***** Material provided

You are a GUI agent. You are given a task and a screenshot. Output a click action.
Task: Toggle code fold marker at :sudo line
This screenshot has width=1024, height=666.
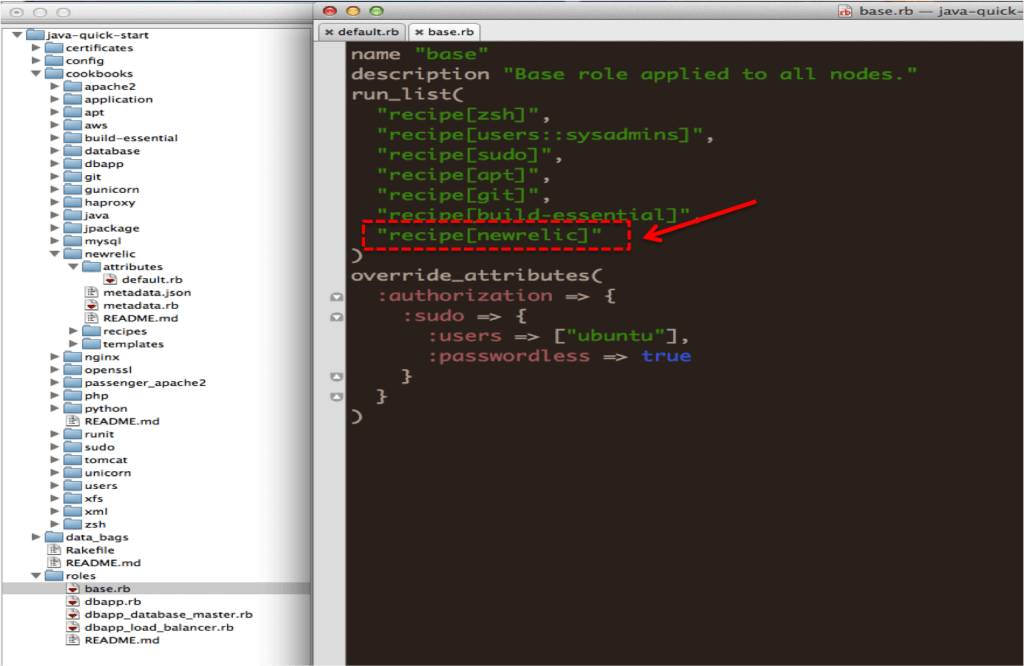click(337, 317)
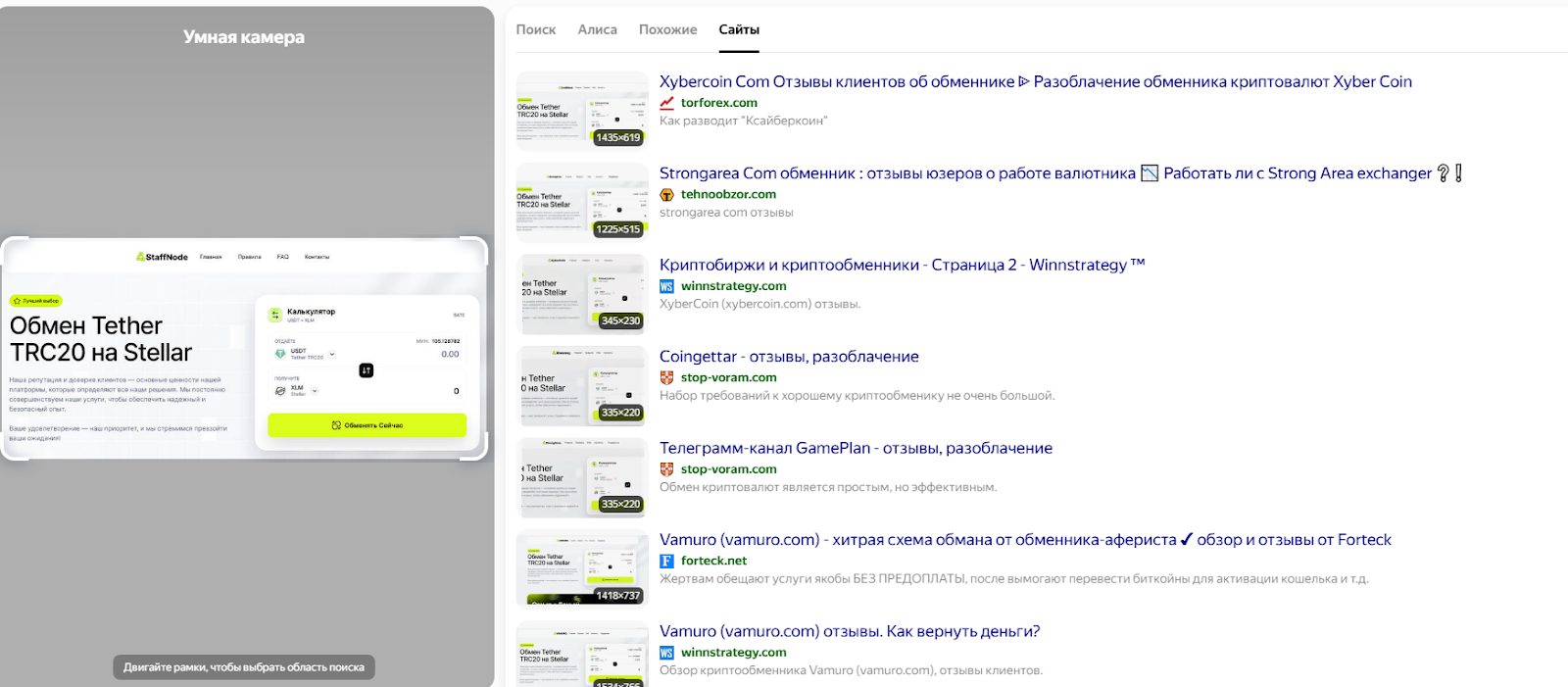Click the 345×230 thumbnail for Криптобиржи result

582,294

**********

* [What you have to do]
An exact reprint of the records above is required, with all pictures left out.

* [Response area]
You are a GUI agent. You are given a task and a screenshot. Output a click action.
Task: Toggle code fold marker at :sudo line
This screenshot has width=1024, height=666.
click(337, 317)
Click the 345×230 thumbnail for Криптобиржи result

582,294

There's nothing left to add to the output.